# Questions to answer:
(1) Decide whether each statement agrees with the article on taxes paid by undocumented immigrants, answering yes or no and quoting the words that decide it: (a) Undocumented immigrants paid $96 billion in taxes in 2022. (b) Eight states each raised more than $1 billion in tax revenue from undocumented immigrants. (c) Undocumented immigrants can receive regular Social Security benefits.
(2) Echo the part of the article on taxes paid by undocumented immigrants that opens with the words "Undocumented immigrants pay" and closes with "target immigrant communities.".
(3) According to the article on taxes paid by undocumented immigrants, what is the tax rate for the top 1% in Florida?

# Source passage:
--

A new study shows that undocumented immigrants paid $96 billion in federal, state and local tax revenue in 2022 while many are shut out of the programs their taxes fund. The findings run counter to anti-immigrant rhetoric that undocumented immigrants are “destroying” social programs.
In 40 states, undocumented immigrants paid higher tax rates than the top 1% of the income scale in those states, according to a study from the Institute on Taxation and Economic Policy, a left-leaning, nonprofit think tank. Study authors also found that undocumented immigrants would contribute $40.2 billion more per year in federal, state and local taxes if all of the undocumented population had access to work authorizations. The Institute on Taxation and Economic Policy reasoned that this boost would come from higher wages associated with employment authorization and easier compliance with income tax laws.
The report also shed further light on the tax revenue provided by undocumented immigrants on the state and local level. Undocumented immigrants are paying 46% of their state and local tax payments through sales and excise taxes. Six states—New Jersey, New York, California, Florida, Texas, and Illinois—were able to raise more than $1 billion each in tax revenue from undocumented immigrants, the nonprofit said.
Undocumented immigrants pay property taxes and sales taxes, and federal payroll taxes taken from their wages, as well as income tax returns using Individual Taxpayer Identification numbers. Despite those payroll taxes funding Medicare, Social Security, and Unemployment Insurance, undocumented immigrants are not eligible to enroll in and receive regular benefits from these social programs. They can also face barriers to getting tax refunds, including getting scammed by unscrupulous tax preparers who target immigrant communities.
Alexis Tsoukalas, senior policy analyst at Florida Policy Institute, a nonprofit focused on economic mobility for Floridians, told reporters that she was struck by how much the state collected from undocumented immigrants in taxes compared to the wealthiest in the state. The current tax rate for undocumented immigrants in Florida is 8% compared to the top 1% of the state at 2.7%.
The study was released in the backdrop of a political climate where states have passed laws to arrest people who they suspect of entering the U.S. illegally, which encroaches on federal power. Tax policy will be front and center for Congress and the White House next year as provisions of Trump’s tax law, passed in 2017, are set to expire.
Aside from the human cost of deportations on families, policy experts and researchers are making the case that undocumented immigrants are a boon to the economy, making it an economic cost as well. Immigration and economic experts who spoke about the report also highlighted the Congressional Budget Office’s July report on the rise in immigration and its effects on the economy and budget, which found that this increase in immigration would add $1.2 trillion in federal revenue from 2024 to 2034.

--

# Data records:
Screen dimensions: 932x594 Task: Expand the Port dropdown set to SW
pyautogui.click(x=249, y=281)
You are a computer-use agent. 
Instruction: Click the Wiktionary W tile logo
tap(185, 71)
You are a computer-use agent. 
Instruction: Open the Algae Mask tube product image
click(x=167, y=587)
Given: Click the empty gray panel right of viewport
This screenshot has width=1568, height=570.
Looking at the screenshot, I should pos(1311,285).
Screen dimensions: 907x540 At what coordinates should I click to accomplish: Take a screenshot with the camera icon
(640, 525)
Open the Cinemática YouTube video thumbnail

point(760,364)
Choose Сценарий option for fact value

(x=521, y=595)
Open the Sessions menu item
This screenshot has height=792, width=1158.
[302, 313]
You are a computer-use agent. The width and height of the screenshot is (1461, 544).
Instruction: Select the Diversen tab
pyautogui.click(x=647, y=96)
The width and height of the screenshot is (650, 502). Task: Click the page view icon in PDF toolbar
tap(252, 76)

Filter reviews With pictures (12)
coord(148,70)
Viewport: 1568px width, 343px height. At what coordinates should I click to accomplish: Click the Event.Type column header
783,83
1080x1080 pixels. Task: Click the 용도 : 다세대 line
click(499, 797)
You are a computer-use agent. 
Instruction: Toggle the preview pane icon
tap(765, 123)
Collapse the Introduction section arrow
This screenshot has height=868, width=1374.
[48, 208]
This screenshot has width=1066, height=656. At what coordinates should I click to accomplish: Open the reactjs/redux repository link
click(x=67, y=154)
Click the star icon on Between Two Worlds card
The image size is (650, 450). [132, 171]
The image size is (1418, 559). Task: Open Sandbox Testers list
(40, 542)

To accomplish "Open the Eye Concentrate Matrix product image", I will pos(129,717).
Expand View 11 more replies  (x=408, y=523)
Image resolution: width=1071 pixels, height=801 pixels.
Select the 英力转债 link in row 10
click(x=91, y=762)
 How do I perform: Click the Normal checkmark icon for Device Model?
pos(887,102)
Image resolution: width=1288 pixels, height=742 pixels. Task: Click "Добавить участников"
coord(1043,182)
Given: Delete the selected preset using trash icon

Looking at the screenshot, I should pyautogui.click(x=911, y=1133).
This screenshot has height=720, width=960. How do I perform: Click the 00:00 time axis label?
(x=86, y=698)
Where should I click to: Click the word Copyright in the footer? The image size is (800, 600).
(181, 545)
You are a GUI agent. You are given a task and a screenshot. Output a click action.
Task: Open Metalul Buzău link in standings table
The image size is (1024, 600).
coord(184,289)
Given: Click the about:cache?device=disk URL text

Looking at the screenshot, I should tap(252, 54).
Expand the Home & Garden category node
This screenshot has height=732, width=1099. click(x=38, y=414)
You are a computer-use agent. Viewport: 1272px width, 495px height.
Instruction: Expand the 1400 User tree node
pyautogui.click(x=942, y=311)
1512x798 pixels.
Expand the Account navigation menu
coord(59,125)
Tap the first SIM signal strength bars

--

# Answer section:
(1)
(a) Yes: "undocumented immigrants paid $96 billion in federal, state and local tax revenue in 2022"
(b) No: "Six states—New Jersey, New York, California, Florida, Texas, and Illinois—were able to raise more than $1 billion each in tax revenue from undocumented immigrants"
(c) No: "undocumented immigrants are not eligible to enroll in and receive regular benefits from these social programs"

(2)
Undocumented immigrants pay property taxes and sales taxes, and federal payroll taxes taken from their wages, as well as income tax returns using Individual Taxpayer Identification numbers. Despite those payroll taxes funding Medicare, Social Security, and Unemployment Insurance, undocumented immigrants are not eligible to enroll in and receive regular benefits from these social programs. They can also face barriers to getting tax refunds, including getting scammed by unscrupulous tax preparers who target immigrant communities.

(3) 2.7%